Sunday, October 13, 2013


PHENOMENALITY: (1) *uncanny,* (2) *naturalistic*
FRYEAN MYTHOS: (1) *drama,* (2) *adventure*
CAMPBELLIAN FUNCTION: (1) *psychological* (2) *sociological*

Though I rate DEAD MEN TELL's mythicity as poor, it's still a moderately entertaining Charlie Chan mystery that serves up the necessary number of red herrings and pseudo-Chinese homilies.  The crimebusting ambitions of Charlie's son Jimmy lead the Oriental sleuth to a ship in a stateside harbor-- possibly New York, where the previous film took place.  Though many Chan films exerted themselves to explain why Chan wasn't in his homeground of Honolulu, TELL doesn't even bother with this detail.

Chan's dense son Jimmy gets the idea that some crime is brewing on the ship, and for once he's right.  The ship's old-lady owner Miss Nodbury relates the legend of the ghostly "Black Hook," the spirit of a pirate-ancestor, who visits his descendants to guide them to the other world.  In short order a spectre in peg-legged pirate-gear visits Mss Nodbury, and she dies of heart failure.  Charlie and his son discover that Nodbury and all the guests aboard the ship planned to journey in search of a fabulous pirate treasure.  She and certain guests shared sections of a treasure map, and now Chan must keep all the would-be seafarers confined to the ship until he can ferret out the ghost-impersonator.

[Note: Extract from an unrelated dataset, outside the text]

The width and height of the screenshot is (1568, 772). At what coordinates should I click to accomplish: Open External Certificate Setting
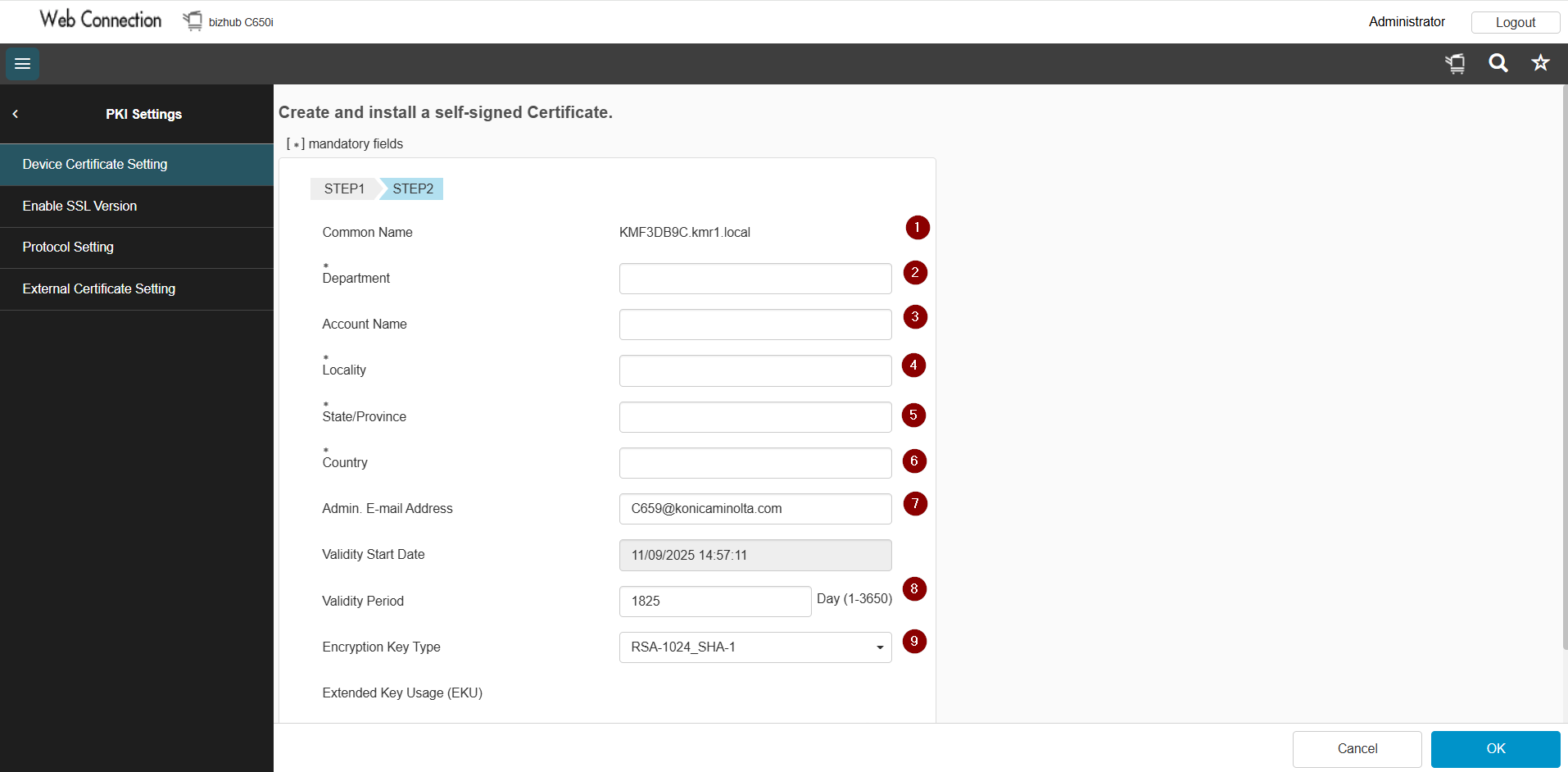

Among the crowd of suspects are two film heroes, George "Superman" Reeves and Kay "Nyoka" Aldridge, but the most interesting character is a neurotic passenger names LaFarge, whose unstable psyche is cared for by a female psychologist.  Skeletal Milton Parsons plays LaFarge with a sepulchral voice and a twitchy personality, making it impossible to know whether or not he's a criminal or just a kook.  As for the mystery, it's serviceable enough, dotting most of the 'i's' as they come along.  Sidney Toler's Chan is a little less paternal toward Jimmy here than in some entries, showing barely any interest when Jimmy tries to show him how he was sapped on the head.  Director Harry Lachman, who had helmed one Oland Chan film and did four with Toler, makes good use of closeups to compensate for the limited sets, and the scene in which the old lady is frightened to death by a hook-handed pirate is a worthy evocation of the uncanny.

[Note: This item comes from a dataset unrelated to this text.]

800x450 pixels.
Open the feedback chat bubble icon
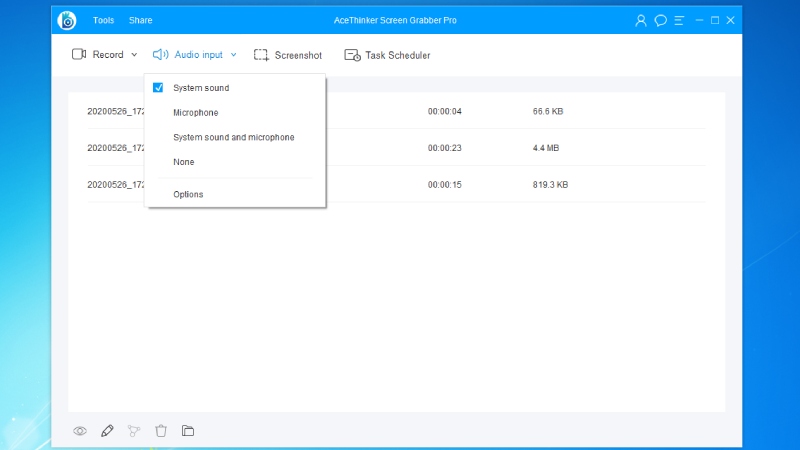[x=661, y=20]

JUNGLE MAN-EATERS is the last, and probably the least, of Columbia's "Jungle Jim" series.  Though Columbia's contract to adapt Jungle Jim ended with this film, the studio simply made three more jungle-films also starring Johnny Weismuller, but billed as "Johnny Weismuller."  The title JUNGLE MAN-EATERS seems to have been dreamed up prior to the script, for though Jungle Jim does fight a lion and a crocodile in his approved post-Tarzan style, no man-eating animals are central to the script.  Jim's foe is Leroux, a greedy white man who colludes with a savage African tribe, the Moros, in order to drive another tribe, the Kazembis, off their land so that Leroux can mine the diamonds on their land.  Jim is brought in by white authorities whose first concern is that no ilicit diamond-trade upsets the European diamond-market, though to be fair these scenes take place prior to the attempt to dispossess the Kazembis.  There's also a new young Kazembi prince whose wife is pregnant with a son, who in turn is cared for by a white doctor-lady.  She in turn has a rather pointless dislike for Jungle Jim, apparently because his chimp gets into her things, though MAN-EATERS doesn't bother with a lot of tiresome chimp-comedy.  All of these elements are simply tossed into the pot and are kept boiling to no particular good effect.  The only interesting scene is one in which the "old order passes," as the good prince of the Kazembis receives a stamp of approval from the colonial white government.  Like most Jungle Jim films, this one is pretty unconflicted about the merits of colonialism.